**Your task:**
Please copy the rows below word for word, leaving out the pictures.

**Exercise inputs:**
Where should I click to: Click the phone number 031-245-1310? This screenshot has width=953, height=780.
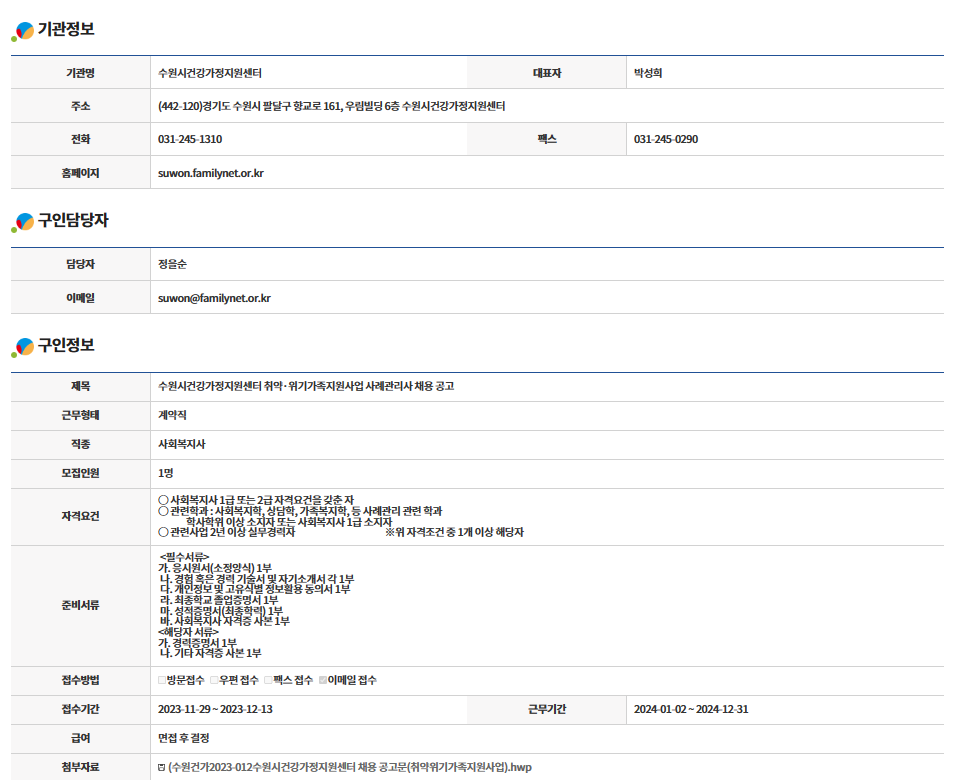190,139
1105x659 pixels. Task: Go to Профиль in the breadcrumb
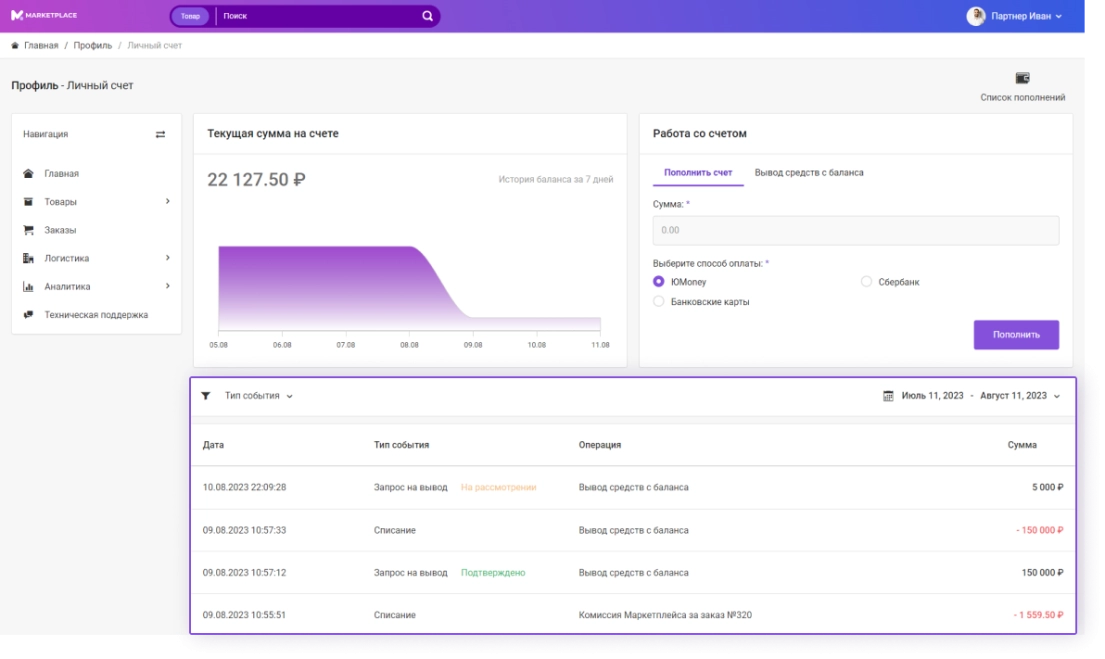point(92,46)
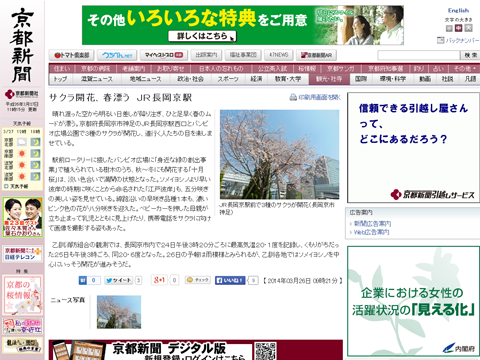This screenshot has width=480, height=360.
Task: Click the Kyoto Shimbun logo at top left
Action: coord(22,46)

**Reply to the task:**
Where should I click to: Click the phone number 031-245-1310? This screenshot has width=953, height=780.
190,139
1105x659 pixels. Task: Go to Профиль in the breadcrumb
point(92,46)
This screenshot has width=480, height=360.
Task: Click the Kyoto Shimbun logo at top left
Action: coord(22,46)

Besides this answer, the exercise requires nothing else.